(YOUR TASK) From the data that follows, copy every line holding the string "computer".

- - -

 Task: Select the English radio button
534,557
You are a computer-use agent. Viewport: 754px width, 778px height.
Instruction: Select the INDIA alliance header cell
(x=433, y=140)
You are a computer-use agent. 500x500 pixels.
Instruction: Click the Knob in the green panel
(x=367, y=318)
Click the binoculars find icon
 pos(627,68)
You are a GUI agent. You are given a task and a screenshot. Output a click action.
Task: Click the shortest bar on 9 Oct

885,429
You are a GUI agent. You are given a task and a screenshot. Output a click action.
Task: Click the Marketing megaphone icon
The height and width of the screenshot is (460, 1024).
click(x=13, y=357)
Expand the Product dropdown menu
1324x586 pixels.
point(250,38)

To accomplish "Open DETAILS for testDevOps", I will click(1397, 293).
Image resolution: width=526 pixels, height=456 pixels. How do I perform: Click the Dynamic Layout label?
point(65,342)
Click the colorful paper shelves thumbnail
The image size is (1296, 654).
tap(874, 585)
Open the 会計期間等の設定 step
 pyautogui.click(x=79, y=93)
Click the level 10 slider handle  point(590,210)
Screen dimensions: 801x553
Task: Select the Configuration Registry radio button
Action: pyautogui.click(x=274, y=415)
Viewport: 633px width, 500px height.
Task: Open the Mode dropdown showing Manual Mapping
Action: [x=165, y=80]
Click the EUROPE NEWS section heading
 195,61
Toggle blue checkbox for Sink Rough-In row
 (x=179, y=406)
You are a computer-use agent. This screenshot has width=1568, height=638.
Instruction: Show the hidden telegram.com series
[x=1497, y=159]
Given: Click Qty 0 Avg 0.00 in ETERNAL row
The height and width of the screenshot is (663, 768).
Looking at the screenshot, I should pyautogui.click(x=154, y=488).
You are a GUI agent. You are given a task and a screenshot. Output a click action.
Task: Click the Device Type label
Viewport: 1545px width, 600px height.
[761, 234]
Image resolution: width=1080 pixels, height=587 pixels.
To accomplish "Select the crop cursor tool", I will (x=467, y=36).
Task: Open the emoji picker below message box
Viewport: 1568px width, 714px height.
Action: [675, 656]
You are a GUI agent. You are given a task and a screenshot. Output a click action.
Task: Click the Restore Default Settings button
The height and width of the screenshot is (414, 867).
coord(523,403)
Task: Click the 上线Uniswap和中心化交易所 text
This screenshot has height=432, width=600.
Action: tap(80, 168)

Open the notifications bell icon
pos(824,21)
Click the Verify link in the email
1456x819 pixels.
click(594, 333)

- - -

(OUTPUT)
You are a computer-use agent. Viewport: 754px width, 778px height.
You are a computer-use agent. 500x500 pixels.
You are a computer-use agent. This screenshot has width=1568, height=638.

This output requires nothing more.